# Amplificador de audio e inversor de tension



## TEO_RAZA (Feb 1, 2007)

Tengo un amplificador de audio el cual se alimenta con 26+26 con punto medio
miren el siguiente link ahi esta el amplificador con su respectiva fuente de alimentacion

bueno lo que quiero hacer es lo siguiente 

este amplificador lo quiero instalar en el auto con un inversor de tension el cual se alimenta con los 12 volt de la bateria del vehiculo y entrega 220 volt alternos 
y mi duda era si yo al instalar todo esto en el vehiculo ¿tendre interferencia en el sonido? o distorsión

de antemano les doy las gracias y espero muchísima ayuda


----------



## ossian2 (Feb 1, 2007)

Lo que necesitas es una fuente del tipo SMPS, busca en estos foros fuentes de este tipo, y te funcionará.
Bye


----------



## TEO_RAZA (Feb 2, 2007)

alguien me podria dar algun circuito de una fuente smps

y explicar + o - como se utilizan porfavor


----------



## tecnicdeso (Feb 9, 2007)

Es muy sencillo. Hay inversores 12dc-220AC que con poco precio te suministrarán hasta 300w sin complicaciones, aunque piensa que deberá ser capaz de soportar carga inductiva en la salida ya que dispondrás de otro transformador reductor a la salida.

Imagino que a lo que te refieres es al tema de los parasitos de una fuente conmutada en el sistema de audio del vehículo.  Efectivamente es un tema delicado, pero haz una prueba y saldrás de dudas, ya que depende del coche, de masas, de autorradio, de lineas y de todo el sistema en general. Yo lo probé en una mercedes vito en una sonorización de 2000 W y me funcionó perfectamente al aire libre, aunque la batería debe ser buena y el vehículo arrancado , por supuesto.

https://www.forosdeelectronica.com/f16/fuente-smps-switching-mode-power-supply-12vdc-3251/
https://www.forosdeelectronica.com/...-switching-110-220-vac-hagala-ud-mismo-18086/
https://www.forosdeelectronica.com/f16/fuente-smps-switching-mode-power-supply-110-220vac-14683/


----------



## TEO_RAZA (Feb 25, 2007)

no me funciono el amplificador con el inversor , le puse un inversor de 12vdc a 220vac de 350w 
y me revento unas resistencias y los transistores de potencia del amplificador lo cual con la tensión de la red no pasaba..........

igual se agradese la respuesta chauuuuuuuuu


----------



## DOSMETROS (Ago 16, 2009)

============

● DETALLES DEL EJERCICIO: Indica si cada afirmación coincide con el hilo sobre el amplificador y el inversor de arriba. Responde sí o no y cita literalmente las palabras del hilo que lo deciden: (a) El amplificador de TEO_RAZA se alimenta con 12+12 con punto medio. (b) El inversor que probó TEO_RAZA era de 350 W. (c) tecnicdeso hizo su prueba en una sonorización de 300 W.

● SECCIÓN DE DATOS:
============

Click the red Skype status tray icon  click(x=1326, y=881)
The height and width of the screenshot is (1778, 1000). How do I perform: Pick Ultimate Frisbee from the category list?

============

● RESPUESTA COMPLETA:
(a) No: «Tengo un amplificador de audio el cual se alimenta con 26+26 con punto medio».
(b) Sí: «le puse un inversor de 12vdc a 220vac de 350w».
(c) No: «Yo lo probé en una mercedes vito en una sonorización de 2000 W».